WHAT TO DO
Continue the dance review below from the point where it stops.

But co-choreographers Diane Arvanites-Noya and Tommy Neblett were evidently working with several other sources, private references, and subtexts. From the couples' first descent down a stairway, things seemed awry. The men wore modern tail suits, the women satin bustiers with black lace leggings under stiff, paneled skirts. Everyone's feet were bare. After elaborate continental kissings and bowings, they began to dance with the fancy, twining arms and rocking dips of ländler, the Austrian pre-waltz dances that Franz Schubert played for fun.

Before this first song was over, the playful dance figures ripened into dangerous low-to-the-floor supported backbends and trick inversions where the women swam between the kinked legs of the men, whose upper bodies drifted like seaweed. These tangled couples swirled throughout the rest of the dance, becoming more and more contorted as they grew more passionate. Women cantilevered their partners out into deep, backbending arcs. At times the whirling seemed almost out of control. Later, the women grasped the back of their partners' necks; the men drew their hands lingeringly down the women's thighs and legs and feet. The women launched themselves horizontally into the rush of the dance, and the men caught them running and skidded to a stop.

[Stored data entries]
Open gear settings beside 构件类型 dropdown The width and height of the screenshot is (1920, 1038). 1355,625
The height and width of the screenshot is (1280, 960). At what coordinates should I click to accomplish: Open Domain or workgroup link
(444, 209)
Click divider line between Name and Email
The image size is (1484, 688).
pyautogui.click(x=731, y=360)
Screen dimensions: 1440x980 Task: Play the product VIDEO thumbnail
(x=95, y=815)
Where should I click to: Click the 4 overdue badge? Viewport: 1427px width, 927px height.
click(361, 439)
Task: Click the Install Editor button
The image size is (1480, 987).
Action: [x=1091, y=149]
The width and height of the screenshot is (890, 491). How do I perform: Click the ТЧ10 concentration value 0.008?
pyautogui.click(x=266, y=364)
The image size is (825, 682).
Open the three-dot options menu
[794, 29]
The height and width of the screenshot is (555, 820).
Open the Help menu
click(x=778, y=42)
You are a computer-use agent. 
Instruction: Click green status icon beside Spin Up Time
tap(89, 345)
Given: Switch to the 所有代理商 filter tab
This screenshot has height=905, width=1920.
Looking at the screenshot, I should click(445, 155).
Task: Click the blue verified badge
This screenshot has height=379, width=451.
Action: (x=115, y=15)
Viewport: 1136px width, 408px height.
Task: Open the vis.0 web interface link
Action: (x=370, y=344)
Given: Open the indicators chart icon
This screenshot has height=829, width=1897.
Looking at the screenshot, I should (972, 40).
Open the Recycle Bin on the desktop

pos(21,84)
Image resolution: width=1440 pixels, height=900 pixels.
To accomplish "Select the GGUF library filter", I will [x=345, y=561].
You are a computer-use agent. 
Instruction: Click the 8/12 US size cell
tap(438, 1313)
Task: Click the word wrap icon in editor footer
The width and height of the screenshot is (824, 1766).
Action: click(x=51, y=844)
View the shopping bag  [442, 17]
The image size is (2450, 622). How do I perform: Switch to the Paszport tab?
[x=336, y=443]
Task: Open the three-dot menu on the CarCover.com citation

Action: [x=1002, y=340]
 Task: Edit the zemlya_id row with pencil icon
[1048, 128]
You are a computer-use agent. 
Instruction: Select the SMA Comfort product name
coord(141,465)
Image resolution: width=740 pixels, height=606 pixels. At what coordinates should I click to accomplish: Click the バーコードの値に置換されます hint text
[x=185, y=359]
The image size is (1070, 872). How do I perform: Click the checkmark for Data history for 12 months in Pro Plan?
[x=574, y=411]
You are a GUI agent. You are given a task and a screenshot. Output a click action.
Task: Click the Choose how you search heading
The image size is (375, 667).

EXERCISE RESPONSE
Smaller encounters began, recurring and escalating to near-violence. Arvanites-Noya danced with different numbers of men, reaching, splaying out, reversing direction on almost every beat of the music. A couple staggered forward, her black-gloved hand clawing over his eyes. She seemed at times to be leading him, at other times trying to push him back. Other couples took up the theme. Eventually, women were clamped to men's shoulders, knotted around their heads.

As all this was going on, people were taking off layers of clothes -- their own and their partners'. A dominatrix crossed the floor, dropping discarded black lace things, and men crawled on all fours, picking up the lace in their teeth. A woman on the balcony sang Schubert's Ave Maria. People swarmed under a black umbrella. Women slithered down the bannister and were carried into a side room by their partners.

After their most erotic collective frenzy, the couples broke apart. Some slowly climbed the stairs. Two women got onto the window seats and peered out. Other people stood on the dance floor in postures of agonized reflection. "All souls rest in peace," sang the baritone.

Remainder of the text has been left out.